VOX — Centre de l’image contemporaine

Exhibition View of _Le Mois de la Photo à Montréal 2013_, 2013. Photo : Corina Ilea..

Le Mois de la Photo à Montréal

2013.09.07 - 10.19


Drones extend the capabilities of the body in the act of looking. The eye has a fixed position on the human body, has limited vision over long distances, and does not work well in reduced lighting conditions. Drones can travel to difficult and remote locations, they can see at all times even in limited light. They can be controlled remotely and be operated from a distance; they can function automatically, have artificial sensing, and also convey a sense that they have an intent or agency of their own. Drones are the robots of seeing. Over the last 40 years the camera has taken on some of the same characteristics of the drone, even to the extent that the camera now has a life of its own and functions more like a computer. There is no need to look through the viewfinder because all the calculations for exposure and focus are automatically completed. You can set the camera to take photographs without the need to be behind it. With motion detectors, remote controls, CCTV, webcams, Google Street View, and the development of robotics, the camera can function without human involvement.

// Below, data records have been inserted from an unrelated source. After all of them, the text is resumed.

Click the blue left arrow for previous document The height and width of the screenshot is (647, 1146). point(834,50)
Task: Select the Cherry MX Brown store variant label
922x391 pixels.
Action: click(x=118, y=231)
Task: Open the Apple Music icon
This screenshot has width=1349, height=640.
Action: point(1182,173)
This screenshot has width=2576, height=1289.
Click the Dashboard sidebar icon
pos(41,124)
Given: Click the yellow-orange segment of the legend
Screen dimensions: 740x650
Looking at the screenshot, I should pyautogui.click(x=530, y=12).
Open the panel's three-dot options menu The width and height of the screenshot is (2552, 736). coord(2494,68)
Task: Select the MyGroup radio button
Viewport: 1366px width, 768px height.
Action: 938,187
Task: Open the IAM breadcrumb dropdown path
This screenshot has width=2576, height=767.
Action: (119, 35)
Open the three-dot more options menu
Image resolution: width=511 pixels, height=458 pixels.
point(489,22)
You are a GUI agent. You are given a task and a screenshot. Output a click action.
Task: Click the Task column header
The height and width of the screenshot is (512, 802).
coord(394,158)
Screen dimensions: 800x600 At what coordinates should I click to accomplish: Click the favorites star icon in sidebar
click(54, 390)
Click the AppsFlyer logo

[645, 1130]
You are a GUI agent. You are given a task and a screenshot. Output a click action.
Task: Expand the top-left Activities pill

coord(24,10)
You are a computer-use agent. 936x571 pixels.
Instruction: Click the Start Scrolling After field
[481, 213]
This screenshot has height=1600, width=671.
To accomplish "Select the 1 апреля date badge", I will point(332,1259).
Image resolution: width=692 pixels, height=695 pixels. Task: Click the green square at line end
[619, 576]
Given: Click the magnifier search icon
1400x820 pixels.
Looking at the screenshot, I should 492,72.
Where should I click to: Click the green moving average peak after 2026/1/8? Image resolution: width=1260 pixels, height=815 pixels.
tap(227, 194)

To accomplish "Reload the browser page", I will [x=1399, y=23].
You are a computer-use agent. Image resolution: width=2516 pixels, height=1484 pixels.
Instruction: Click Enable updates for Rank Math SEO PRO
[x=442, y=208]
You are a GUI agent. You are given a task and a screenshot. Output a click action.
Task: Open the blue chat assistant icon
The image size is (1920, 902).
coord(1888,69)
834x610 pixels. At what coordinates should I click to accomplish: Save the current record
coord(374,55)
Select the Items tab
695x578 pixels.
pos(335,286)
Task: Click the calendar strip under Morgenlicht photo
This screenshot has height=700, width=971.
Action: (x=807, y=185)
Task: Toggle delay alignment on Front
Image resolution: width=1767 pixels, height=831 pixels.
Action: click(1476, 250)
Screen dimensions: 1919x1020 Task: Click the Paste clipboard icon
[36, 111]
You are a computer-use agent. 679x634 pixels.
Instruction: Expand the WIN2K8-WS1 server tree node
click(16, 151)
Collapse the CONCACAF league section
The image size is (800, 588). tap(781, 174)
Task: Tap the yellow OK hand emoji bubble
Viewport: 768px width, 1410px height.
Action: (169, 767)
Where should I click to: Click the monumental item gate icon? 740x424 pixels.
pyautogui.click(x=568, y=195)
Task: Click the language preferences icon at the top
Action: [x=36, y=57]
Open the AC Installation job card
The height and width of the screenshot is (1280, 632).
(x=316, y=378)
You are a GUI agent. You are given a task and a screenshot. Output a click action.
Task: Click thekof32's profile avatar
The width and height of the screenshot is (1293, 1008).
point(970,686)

Drone: The Automated Image is a project charting the changing relationship between the camera and the human body. It looks at how photographers and artists are using the automatic devices of the camera in its many different forms in the production of their work.

For its 13th edition, Le Mois de la Photo à Montréal has invited renowned British curator Paul Wombell to develop an exhibition program around his theme, Drone: The Automated Image. From September 5 to October 19, 2013, more than 25 exhibitions deployed in different sites will transform the city into a vast yet coherent photography exhibition.